Life at Bagram

April 27, 2017

In January, the number of US military personnel inside Afghanistan decreased to about 8,500 focused on both Operation Resolute Support, the continuing commitment to training, advising, and assisting the Afghan forces, and Operation Freedom’s Sentinel, the military mission to target the Taliban, al Qaeda, and now ISIS in the country. The majority of these forces are at Bagram, home of the Air Force’s 455th Air Expeditionary Wing. US, NATO, and Afghan aircraft line the two, 9,800-plus foot long airstrips and 32 acres of ramp space.

The wing includes about 2,000 airmen, flying and maintaining dozens of aircraft that make their way through the fight in Afghanistan.

That number has dropped in recent years, however. Bagram houses only one dedicated fighter squadron for the operations. In January, that unit was the 79th Expeditionary Fighter Squadron deployed from Shaw AFB, S.C. The F-16s of the 79th stay on call, able to fly anywhere in the country within one hour to conduct close air support.

“Even though there is only one person in the airplane, we always fly as a team,” Major Joseph, the squadron’s director of operations, said in a news release. (The Air Force doesn’t provide the last names of deployed combat pilots.) This gives the pilot “access to countless resources.”

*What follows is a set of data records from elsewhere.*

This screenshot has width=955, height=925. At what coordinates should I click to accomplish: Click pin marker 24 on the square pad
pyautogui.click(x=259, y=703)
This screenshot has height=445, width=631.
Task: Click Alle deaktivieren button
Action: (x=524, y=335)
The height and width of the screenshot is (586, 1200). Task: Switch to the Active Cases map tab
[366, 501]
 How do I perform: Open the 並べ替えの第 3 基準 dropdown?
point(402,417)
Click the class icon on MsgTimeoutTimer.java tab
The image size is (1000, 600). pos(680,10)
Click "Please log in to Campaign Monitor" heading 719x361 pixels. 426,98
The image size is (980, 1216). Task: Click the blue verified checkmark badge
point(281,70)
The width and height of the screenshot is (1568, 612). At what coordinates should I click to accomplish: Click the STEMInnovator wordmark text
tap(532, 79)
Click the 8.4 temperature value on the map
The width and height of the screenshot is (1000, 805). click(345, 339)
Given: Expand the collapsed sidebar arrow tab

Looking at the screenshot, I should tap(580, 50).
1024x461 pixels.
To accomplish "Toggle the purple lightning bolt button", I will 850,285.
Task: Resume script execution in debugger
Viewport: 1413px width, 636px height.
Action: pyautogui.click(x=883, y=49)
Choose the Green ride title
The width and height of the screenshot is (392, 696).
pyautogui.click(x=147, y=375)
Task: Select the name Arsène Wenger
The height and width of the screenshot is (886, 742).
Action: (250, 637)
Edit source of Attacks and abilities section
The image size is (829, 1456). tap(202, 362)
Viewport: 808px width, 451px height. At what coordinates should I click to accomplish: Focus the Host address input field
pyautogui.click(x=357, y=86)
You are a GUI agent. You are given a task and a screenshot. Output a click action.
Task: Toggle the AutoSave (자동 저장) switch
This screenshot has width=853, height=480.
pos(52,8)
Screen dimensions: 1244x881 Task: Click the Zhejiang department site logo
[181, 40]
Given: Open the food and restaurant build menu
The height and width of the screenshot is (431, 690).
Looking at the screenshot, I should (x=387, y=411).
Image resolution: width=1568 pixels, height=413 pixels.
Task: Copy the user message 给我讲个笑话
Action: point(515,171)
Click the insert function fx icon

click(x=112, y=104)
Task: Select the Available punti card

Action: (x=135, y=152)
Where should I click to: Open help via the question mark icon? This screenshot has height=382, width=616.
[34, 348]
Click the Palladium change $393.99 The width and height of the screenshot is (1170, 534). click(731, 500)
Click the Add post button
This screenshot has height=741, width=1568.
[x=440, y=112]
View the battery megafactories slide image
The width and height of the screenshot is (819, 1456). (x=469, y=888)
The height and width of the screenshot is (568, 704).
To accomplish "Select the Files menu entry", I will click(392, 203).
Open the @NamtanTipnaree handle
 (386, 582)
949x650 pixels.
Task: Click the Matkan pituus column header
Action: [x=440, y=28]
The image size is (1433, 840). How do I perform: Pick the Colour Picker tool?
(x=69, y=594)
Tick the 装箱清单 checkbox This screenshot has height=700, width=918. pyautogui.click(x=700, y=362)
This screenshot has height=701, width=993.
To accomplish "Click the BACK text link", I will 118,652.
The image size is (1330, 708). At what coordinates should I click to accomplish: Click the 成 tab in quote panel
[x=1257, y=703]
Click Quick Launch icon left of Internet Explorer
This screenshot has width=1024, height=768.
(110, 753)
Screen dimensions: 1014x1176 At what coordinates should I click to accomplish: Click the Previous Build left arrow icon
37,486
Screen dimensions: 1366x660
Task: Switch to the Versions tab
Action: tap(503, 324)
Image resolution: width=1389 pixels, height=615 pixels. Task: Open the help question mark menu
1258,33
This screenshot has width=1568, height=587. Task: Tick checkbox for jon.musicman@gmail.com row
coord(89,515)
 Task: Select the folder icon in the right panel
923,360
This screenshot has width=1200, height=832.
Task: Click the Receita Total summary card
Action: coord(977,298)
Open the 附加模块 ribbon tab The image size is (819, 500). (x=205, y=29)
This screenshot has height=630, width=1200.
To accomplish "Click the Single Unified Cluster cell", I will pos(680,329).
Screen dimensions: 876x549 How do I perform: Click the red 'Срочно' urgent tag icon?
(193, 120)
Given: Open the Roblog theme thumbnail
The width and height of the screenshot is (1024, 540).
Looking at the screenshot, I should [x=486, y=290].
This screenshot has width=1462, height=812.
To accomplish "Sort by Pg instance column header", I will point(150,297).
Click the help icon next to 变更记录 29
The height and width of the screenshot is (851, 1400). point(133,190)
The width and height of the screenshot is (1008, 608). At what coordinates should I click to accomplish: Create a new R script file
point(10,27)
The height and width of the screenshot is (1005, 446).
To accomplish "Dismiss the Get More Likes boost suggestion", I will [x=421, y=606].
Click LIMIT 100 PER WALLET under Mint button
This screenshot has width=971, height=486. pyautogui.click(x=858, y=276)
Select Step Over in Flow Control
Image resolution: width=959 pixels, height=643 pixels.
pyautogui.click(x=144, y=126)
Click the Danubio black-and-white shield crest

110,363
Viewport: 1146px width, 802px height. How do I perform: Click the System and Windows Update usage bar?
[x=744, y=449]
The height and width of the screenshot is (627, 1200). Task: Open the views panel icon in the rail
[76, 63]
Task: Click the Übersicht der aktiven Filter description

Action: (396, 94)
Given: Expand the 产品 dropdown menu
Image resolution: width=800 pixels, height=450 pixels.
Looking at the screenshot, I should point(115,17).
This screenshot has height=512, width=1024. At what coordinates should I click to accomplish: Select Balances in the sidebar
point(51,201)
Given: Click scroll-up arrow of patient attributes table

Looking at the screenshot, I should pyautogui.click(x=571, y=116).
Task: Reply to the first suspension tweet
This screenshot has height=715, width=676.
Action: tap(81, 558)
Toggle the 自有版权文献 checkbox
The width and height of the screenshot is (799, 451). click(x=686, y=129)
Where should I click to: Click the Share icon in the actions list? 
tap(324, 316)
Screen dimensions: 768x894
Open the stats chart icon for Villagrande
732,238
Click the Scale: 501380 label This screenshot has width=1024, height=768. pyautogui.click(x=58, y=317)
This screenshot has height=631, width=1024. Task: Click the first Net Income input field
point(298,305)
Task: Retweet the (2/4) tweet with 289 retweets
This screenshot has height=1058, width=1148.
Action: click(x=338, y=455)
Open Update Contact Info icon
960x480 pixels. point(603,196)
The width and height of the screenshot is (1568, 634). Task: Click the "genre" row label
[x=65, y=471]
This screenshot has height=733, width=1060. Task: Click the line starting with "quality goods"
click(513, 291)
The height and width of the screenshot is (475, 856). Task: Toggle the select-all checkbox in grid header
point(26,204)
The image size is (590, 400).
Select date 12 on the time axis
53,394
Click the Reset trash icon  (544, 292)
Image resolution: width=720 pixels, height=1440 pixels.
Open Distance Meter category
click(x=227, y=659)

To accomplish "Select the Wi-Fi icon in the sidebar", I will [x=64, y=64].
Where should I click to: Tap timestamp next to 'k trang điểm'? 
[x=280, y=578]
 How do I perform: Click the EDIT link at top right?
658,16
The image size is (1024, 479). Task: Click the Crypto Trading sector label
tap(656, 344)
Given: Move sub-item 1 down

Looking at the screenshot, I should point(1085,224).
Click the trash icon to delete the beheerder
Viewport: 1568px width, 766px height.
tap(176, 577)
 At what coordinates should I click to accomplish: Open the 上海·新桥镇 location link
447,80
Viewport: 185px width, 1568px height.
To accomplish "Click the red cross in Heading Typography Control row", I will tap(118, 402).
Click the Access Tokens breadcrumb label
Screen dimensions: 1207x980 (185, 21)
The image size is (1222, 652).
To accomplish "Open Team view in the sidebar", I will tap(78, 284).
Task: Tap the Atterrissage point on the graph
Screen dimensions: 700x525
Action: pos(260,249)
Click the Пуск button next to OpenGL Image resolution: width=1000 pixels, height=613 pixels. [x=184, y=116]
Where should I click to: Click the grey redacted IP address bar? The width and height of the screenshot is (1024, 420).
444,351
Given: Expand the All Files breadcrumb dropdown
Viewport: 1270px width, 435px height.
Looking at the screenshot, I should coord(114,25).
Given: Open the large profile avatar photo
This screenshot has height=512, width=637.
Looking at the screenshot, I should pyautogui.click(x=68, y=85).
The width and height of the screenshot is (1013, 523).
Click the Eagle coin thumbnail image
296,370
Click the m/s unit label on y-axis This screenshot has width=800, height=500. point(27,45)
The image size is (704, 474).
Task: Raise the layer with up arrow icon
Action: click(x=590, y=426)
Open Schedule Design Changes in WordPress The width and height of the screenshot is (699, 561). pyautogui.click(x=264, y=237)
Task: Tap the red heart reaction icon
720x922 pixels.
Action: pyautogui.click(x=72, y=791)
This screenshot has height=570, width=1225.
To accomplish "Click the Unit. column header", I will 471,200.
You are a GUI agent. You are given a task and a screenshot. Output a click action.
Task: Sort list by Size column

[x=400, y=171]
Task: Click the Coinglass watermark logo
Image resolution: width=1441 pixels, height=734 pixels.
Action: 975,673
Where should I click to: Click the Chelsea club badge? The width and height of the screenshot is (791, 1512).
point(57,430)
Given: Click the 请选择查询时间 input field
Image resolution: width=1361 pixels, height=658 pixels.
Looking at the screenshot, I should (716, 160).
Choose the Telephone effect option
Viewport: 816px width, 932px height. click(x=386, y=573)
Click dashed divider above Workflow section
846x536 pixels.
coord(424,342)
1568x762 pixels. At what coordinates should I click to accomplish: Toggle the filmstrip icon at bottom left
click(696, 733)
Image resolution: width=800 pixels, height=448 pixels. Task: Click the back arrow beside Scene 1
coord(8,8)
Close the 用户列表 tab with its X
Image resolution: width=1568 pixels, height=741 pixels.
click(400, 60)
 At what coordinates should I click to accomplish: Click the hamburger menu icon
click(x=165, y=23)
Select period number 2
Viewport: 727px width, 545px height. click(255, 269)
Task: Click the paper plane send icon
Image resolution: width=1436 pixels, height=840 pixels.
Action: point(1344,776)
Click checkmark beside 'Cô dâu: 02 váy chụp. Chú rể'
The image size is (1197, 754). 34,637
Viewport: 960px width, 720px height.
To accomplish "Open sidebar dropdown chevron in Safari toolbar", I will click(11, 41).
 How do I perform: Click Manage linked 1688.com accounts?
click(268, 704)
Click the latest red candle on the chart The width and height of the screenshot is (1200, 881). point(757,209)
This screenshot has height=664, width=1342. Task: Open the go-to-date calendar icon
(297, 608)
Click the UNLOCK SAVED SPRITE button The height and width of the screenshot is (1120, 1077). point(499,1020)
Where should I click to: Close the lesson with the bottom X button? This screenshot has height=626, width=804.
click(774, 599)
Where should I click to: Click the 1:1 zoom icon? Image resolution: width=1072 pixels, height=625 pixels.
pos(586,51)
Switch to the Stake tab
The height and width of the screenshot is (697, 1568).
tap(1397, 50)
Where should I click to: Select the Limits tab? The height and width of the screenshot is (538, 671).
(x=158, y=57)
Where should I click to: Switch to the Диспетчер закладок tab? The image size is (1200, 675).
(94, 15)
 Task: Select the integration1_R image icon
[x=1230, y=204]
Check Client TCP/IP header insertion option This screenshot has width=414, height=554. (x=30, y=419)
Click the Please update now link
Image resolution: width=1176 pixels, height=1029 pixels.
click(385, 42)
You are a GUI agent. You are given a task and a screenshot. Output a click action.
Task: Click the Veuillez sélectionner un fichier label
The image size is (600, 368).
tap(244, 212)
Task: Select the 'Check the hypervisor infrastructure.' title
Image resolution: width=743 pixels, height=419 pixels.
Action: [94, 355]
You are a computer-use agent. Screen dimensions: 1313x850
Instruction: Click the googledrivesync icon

These combat aircraft have been increasingly busy in Afghanistan, as fights against the Taliban and ISIS have increased.

In February, US aircraft dropped 200 bombs in Afghanistan. This is the highest since October 2016—and the second highest since September 2014. This uptick came after the Obama administration in 2015 gave US forces increased authority to go after ISIS, and USAF took on that mission without boosting the number of deployed aircraft.

The combat effort has continued from Bagram even as the amount of tanker support at the base has dropped. As of early 2017, the Air Force no longer deploys tankers to the base full time and instead flies support missions from outside the country, said Maj. Gen. Jay B. Silveria, deputy commander of US Air Forces Central Command.

The Air Force keeps rescue aircraft, including HH-60G Pave Hawks, and aircrews deployed to Bagram on alert for personnel recovery missions. A flow of mobility aircraft and intelligence, surveillance, and reconnaissance aircraft rotate through Bagram’s massive apron.

The Air Force’s longest deployed unit in Afghanistan passed 15 years in country in January. The 41st Electronic Combat Squadron and the 755th Aircraft Maintenance Squadron of Davis-Monthan AFB, Ariz., have been continuously deployed with their EC-130H Compass Call aircraft since Operation Enduring Freedom began and have been at Bagram since 2004. The Compass Call disrupts enemy command and control by “jamming” electronics. The 41st has flown more than 39,000 hours during 6,800 combat sorties in Afghanistan.

The renewed threat from the Taliban means that as of March, some 15-and-a-half years since combat began, “we are at a stalemate,” US Central Command chief Army Gen. Joseph L. Votel told lawmakers in late March. “But stalemates have a tendency to decline over time.”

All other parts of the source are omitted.